▶ **DIRECTIONS**:
[a] Answer these from the article on Chenango County fringe benefits, one answer per line:
(i) About how much is this year's lump sum for employee benefits?
(ii) How many corrections officers work at the county jail?
(iii) In what year is the last bond to be paid off?
[b] According to the article on Chenango County fringe benefits, which operations' budgets has Flanagan pushed to have the benefit details listed in? Name them all.
[c] Continue the article on Chenango County fringe benefits from its last sentence.

▶ **SOURCE TEXT**:
Fringe benefit details requested for county budgeting purposes

NORWICH – Before Chenango County Treasurer William Evans retires, as was announced earlier in June, the county supervisors who sit on the Public Works Committee have a job left for him to do: Budget employee benefits per government department, not in one lump sum.
That lump sum amounts to about $8 million for this year, the majority of which goes for employee hospitalizations and pensions. Some departments, such as social services and mental hygiene services, already report contractual expenses related to fringe benefits, but not all.
“Why don’t we have them (listed) in every department?” asked Chenango County Supervisor Peter C. Flanagan, D-Preston, during the committee’s June meeting. “It’s hard to tell all of the costs associated with these departments when making budgeting decisions.”
For 15 years, the supervisor from Preston said he has requested benefit details outlined per department. He came close to getting some answers in late 2008 when Evans said he would convene a work session the following year to inform committees of the amounts per department. Even though Flanagan has said supervisors don’t need to see individual prescription costs, Evans insisted that providing the information in open session would be prohibited by federal privacy laws.
Whether or not county supervisors learned the benefit tallies per department within executive sessions held last year is unknown.
In particular, Flanagan has pushed for the details within the highway, landfill and recycling operations budgets because he said an original stipulation for beginning the business of recycling in the county was contingent upon having the department paid for by users, not by all taxpayers. Recycling revenues typically exceed projections at year’s end and surplus is used, in part, to afford bond payments for the Chenango County Public Safety Facility.
Flanagan said he looked forward to 2012 when the last bond is paid off and the amount can be kept within the recycling budget and used to afford personnel and fringe.
He has also pointed out, more recently, that retirement benefits paid to the 64 corrections officers employed at the county jail are some of the highest amounts in the county. When the number of inmates began declining last year and continued into this year, Flanagan suggested letting some officers go in order to save future retirement expenses. (A previously vacated pod at the jail was recently opened to meet an increasing inmate population.)

▶ **GIVEN MATERIAL**:
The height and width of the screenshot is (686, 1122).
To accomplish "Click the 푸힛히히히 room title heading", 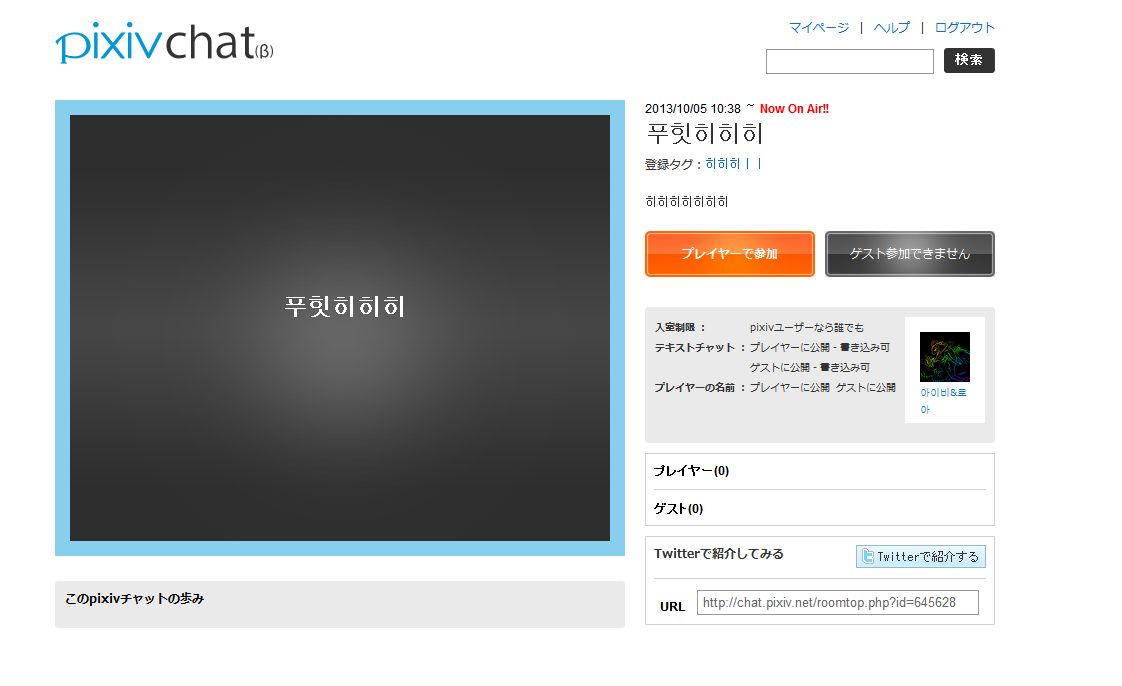I will 705,134.
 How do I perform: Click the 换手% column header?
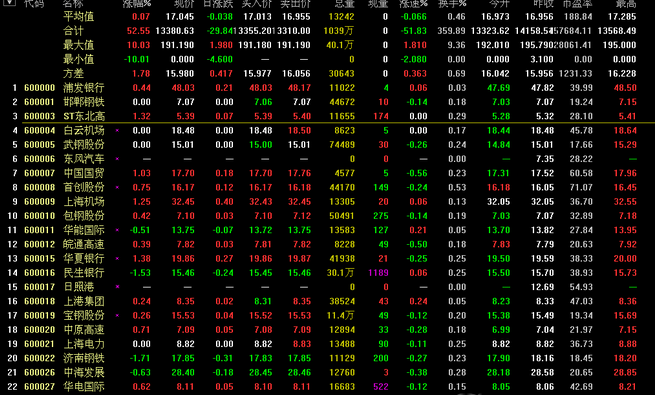[452, 4]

▶ **TASK-BY-TASK RESULTS**:
[a]
(i) About $8 million
(ii) 64
(iii) 2012

[b] Highway, landfill, recycling

[c]
“They are going to have a 20 to 25 year package when they retire. They will take the bulk of the county’s payout,” he said, referring to the officers. Evans has confirmed that pension payouts in Corrections had increased about 14 to 15 percent since the jail was built and fully staffed three years ago.
This year, Flanagan has the support of the committee’s new chairman, Supervisor Linda E. Natoli, R-City of Norwich, who replaced longtime chairman Harry Conley of Sherburne, who retired. Conley voted against his own committee’s resolutions on more than one occasion.
Natoli concurred with Flanagan, saying, “We ought to know what each department is costing us.”
Back in April, Supervisor James Bays, D-Smyrna, asked about the release of an actuarial valuation of postretirement health care benefits for Chenango County. The findings, conducted by the Governmental Accounting Standards Board for the period of Jan. 1 through Dec. 31, 2008, found that healthcare plan benefits, which provide medical, dental, and vision benefits to eligible retirees and their spouses, will cost the county nearly $7 million per year going forward.
Chenango County paid only $1.5 million on behalf of 94 employees in 2008.
Self Insurance Administrator RC Woodford said the lesser amount “was the actual amount for our retirees.” He explained the report’s findings aggregate the long-term obligations over 30 years, and are meant to be used as a tool to determine future years’ budgets.
The benefits are funded with property and sale tax collections, and Woodford said the county had “no trouble” affording them.
Bays and Flanagan have asked the full board during its monthly meetings and in committee whether Evans and the county’s Finance Committee had formulated a plan for the future expense.
Flanagan moved a resolution onto the Finance Committee requesting that a breakdown of all employee benefit costs be included in the Public Works Department budgets and in all other departments’ budgets as well. Supervisor George Seneck, R-Guilford, seconded the motion. It passed unanimously.
“There’s some pretty incredible liabilities in the future according to the GASBY report,” Flanagan said. “Let’s have discussion, and in-depth ones, while Bill is still here about this before he leaves.”
“Maybe we’ll have to scruff up to money for a different accounting system. But, it might be the time, especially because we are having a change of guard in the treasurer’s office,” Natoli said.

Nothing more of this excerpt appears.